--The other night, I watched on Netflix the Miami Vice episode "Bushido" (Season 2, episode 8). Best television that the 1980s ever brought us.
--The star PSR J1748-2446ad spins a thousand times every 1.39595482 seconds. It's outer surface moves at 24% of the speed of light. It orbits another star every 26 hours.
I want a pocket steam engine.
--My wife went to Corpus Christi last Tuesday night, and flew back Thursday morning. She grew up there, but said that it felt nothing like the town that she grew up in.
--Sports Illustrated put out a casting call for people that were at the bombing at the Boston Marathon last year. Here's their cover picture. For some reason, that puts a lump in my throat. I hope that Boston doesn't overreact to their terrorism incident like New York did to theirs.

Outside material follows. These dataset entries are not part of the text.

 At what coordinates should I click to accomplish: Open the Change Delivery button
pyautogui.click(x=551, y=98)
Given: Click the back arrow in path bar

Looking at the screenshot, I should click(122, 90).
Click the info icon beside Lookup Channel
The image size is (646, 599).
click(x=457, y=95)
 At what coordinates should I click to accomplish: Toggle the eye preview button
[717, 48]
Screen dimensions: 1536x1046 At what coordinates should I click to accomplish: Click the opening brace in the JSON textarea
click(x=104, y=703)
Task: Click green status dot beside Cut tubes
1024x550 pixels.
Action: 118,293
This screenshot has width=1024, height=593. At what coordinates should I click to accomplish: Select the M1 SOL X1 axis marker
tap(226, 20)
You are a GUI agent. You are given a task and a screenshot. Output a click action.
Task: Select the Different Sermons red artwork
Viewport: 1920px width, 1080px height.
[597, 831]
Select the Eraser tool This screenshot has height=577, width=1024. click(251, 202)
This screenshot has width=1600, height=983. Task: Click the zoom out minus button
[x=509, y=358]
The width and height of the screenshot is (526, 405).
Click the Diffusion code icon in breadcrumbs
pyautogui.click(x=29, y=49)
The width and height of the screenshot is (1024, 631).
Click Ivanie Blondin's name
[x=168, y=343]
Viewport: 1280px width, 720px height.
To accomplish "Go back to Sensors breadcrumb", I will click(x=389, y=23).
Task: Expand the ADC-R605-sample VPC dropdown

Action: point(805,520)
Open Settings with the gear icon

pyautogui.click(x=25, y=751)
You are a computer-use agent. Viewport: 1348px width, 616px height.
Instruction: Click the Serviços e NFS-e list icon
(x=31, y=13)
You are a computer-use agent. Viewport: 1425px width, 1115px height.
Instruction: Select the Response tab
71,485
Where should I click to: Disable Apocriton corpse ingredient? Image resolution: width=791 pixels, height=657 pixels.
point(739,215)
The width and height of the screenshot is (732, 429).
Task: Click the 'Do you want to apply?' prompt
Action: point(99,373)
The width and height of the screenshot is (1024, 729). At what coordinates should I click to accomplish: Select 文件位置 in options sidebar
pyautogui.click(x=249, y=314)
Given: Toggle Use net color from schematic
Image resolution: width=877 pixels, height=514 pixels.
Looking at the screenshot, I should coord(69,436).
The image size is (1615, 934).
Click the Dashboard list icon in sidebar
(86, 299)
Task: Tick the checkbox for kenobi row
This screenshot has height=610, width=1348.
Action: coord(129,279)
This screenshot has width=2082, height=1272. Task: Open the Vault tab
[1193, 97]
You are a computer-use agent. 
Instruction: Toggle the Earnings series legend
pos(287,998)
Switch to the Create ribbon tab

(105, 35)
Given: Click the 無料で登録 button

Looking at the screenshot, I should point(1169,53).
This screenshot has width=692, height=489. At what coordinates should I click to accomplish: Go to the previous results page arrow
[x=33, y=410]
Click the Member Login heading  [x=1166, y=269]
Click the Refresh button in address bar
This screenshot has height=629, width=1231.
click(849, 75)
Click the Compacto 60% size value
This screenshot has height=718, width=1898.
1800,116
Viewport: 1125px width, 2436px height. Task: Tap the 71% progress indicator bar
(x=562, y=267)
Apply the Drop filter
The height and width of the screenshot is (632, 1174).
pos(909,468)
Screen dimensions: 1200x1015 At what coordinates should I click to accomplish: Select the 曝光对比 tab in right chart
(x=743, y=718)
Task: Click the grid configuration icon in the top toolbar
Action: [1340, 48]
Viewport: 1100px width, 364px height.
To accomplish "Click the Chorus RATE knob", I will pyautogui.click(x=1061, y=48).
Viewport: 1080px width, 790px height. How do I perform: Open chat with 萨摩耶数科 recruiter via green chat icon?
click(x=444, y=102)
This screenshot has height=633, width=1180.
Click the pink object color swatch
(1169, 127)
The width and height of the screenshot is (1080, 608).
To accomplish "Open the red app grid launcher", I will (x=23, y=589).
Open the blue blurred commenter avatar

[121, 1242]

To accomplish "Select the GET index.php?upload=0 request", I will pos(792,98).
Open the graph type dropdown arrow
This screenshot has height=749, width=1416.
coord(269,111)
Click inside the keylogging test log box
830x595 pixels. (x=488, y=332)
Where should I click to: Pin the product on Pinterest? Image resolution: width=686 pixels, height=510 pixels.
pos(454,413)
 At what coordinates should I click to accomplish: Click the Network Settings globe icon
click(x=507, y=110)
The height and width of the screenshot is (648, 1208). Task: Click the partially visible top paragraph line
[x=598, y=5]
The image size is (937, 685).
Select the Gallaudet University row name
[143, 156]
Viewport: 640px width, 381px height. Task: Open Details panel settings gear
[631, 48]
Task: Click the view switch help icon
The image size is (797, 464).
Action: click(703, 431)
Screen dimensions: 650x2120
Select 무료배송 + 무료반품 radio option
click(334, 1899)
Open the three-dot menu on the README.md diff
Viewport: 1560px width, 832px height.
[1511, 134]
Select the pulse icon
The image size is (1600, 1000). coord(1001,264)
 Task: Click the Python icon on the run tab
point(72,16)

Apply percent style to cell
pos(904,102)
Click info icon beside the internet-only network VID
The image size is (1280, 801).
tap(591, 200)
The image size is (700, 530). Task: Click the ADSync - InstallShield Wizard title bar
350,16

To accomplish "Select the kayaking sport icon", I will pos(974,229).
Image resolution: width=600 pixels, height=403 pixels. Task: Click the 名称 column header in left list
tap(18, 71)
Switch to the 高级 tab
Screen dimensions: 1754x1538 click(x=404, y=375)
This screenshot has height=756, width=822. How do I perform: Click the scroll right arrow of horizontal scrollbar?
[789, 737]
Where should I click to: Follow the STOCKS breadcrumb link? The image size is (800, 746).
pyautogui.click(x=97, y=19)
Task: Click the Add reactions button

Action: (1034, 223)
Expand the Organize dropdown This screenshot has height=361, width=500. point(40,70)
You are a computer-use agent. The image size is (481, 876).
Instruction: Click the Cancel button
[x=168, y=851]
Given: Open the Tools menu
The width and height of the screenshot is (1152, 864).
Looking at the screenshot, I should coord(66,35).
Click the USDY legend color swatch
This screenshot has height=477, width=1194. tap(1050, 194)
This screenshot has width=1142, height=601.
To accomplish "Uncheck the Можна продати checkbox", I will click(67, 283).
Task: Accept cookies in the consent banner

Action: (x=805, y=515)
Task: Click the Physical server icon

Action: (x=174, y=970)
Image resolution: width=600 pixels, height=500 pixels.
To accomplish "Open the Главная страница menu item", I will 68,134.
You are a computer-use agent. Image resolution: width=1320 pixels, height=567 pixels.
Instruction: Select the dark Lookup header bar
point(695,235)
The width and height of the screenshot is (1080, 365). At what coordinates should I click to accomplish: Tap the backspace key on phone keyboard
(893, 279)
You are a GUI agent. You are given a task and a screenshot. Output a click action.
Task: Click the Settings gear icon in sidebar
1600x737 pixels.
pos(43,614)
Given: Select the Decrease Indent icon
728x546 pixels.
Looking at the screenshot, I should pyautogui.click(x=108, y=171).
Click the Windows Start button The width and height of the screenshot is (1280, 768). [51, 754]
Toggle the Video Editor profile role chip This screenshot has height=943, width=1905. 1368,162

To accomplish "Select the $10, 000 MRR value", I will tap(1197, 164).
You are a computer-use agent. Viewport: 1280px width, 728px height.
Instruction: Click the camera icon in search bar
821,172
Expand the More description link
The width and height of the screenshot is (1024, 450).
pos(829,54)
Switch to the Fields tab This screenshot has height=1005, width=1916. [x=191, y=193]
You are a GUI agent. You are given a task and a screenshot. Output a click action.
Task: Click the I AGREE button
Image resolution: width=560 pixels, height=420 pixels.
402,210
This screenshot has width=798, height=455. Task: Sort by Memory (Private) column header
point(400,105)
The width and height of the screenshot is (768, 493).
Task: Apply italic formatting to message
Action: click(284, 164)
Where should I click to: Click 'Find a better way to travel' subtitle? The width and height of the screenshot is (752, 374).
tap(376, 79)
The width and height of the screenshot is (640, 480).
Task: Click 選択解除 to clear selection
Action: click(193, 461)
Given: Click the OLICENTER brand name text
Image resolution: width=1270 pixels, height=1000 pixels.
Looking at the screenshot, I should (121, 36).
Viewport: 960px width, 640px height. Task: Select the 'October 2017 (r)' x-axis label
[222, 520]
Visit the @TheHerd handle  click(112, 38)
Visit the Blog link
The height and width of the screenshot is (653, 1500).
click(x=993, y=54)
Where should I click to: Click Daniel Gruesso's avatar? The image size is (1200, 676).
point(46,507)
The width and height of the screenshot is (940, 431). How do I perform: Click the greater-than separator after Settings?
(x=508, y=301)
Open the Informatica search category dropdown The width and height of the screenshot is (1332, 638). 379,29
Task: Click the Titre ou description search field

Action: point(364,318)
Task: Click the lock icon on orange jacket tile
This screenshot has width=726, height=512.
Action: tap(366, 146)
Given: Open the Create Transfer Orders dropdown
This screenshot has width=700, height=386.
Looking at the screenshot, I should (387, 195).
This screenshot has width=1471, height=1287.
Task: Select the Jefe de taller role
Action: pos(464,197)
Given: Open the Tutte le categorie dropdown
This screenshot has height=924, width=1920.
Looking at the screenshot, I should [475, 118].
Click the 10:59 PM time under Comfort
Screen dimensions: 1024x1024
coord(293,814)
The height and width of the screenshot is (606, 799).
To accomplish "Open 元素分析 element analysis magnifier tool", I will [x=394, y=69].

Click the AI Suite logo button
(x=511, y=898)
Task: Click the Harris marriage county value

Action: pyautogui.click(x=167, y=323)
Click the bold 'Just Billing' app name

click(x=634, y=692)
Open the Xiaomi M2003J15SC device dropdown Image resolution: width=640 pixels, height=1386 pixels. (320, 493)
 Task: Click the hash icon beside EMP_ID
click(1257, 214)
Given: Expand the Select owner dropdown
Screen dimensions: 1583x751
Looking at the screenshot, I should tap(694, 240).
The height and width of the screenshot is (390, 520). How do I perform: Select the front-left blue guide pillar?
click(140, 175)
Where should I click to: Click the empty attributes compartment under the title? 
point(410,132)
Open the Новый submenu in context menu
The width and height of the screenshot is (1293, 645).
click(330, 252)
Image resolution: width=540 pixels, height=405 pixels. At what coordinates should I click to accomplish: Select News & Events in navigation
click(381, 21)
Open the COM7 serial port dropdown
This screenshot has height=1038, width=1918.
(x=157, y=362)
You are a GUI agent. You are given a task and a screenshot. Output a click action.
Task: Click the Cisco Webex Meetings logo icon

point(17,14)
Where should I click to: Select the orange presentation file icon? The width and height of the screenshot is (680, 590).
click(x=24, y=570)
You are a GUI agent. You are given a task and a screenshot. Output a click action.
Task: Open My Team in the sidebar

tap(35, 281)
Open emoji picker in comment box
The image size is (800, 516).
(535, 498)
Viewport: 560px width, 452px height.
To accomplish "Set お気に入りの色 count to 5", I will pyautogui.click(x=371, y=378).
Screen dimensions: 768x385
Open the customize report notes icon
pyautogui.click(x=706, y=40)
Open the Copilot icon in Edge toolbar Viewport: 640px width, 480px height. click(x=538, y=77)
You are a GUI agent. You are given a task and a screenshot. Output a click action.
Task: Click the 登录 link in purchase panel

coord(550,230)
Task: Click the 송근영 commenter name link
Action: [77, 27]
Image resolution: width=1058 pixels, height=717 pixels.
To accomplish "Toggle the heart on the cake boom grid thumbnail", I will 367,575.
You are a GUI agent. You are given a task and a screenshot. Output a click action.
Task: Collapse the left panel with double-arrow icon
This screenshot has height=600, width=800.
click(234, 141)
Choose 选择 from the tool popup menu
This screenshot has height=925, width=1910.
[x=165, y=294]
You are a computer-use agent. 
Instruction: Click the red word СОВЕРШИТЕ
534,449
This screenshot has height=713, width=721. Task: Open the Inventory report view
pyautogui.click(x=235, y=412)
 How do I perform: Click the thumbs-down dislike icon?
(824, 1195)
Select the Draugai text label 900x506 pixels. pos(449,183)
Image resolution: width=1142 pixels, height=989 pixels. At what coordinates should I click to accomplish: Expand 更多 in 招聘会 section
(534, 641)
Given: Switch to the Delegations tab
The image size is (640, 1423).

--I've responded to two structure fires in the past month while doing my police gig. At one, I attached a 5" supply hose to the engine and got water started before digging our my PD thermal imaging camera and helping by telling firefighters where the real heat was on the roof. The other one, I just did a size-up and emptied a 15 pound dry chemical fire extinguisher onto peripherals that were burning, and got people out of the way as the apparatus arrived. In both fires, the most important thing that anyone seems to care that I did was to get initial scene pictures.
--It's amazing the good that the American Red Cross does when there is a residential structure fire. When one A.R.C. lady arrived in the cold windy night and handed out cups of fresh hot coffee and granola bars, I restrained myself from kissing her (and her crusty male partner) on the mouth. They put the family up for the night, and provided other services. Support the American Red Cross.
--The Red River border dispute yet rages, but this time in the new light of the Bureau of Land Management making claim to private lands along the river. Here you see a news story which pivots on the definition of "accretion" and "avulsion" with regard to erosion and deposits.
--I am attending the NRA convention in Indianapolis on the weekend of the 25th of April. I purchased the tickets to go, before learning that this was also the weekend of the family reunion. The family reunion is always the Sunday following Easter. I never can remember when that is. The First Council of Nicaea (325 AD) established the date of Easter as the first Sunday after the full moon (the Paschal Full Moon) following the March equinox. But there can be disputes. Check out this table of possible dates for Easter. Moveable feasts make little sense to me. Pick a date, and stick to it!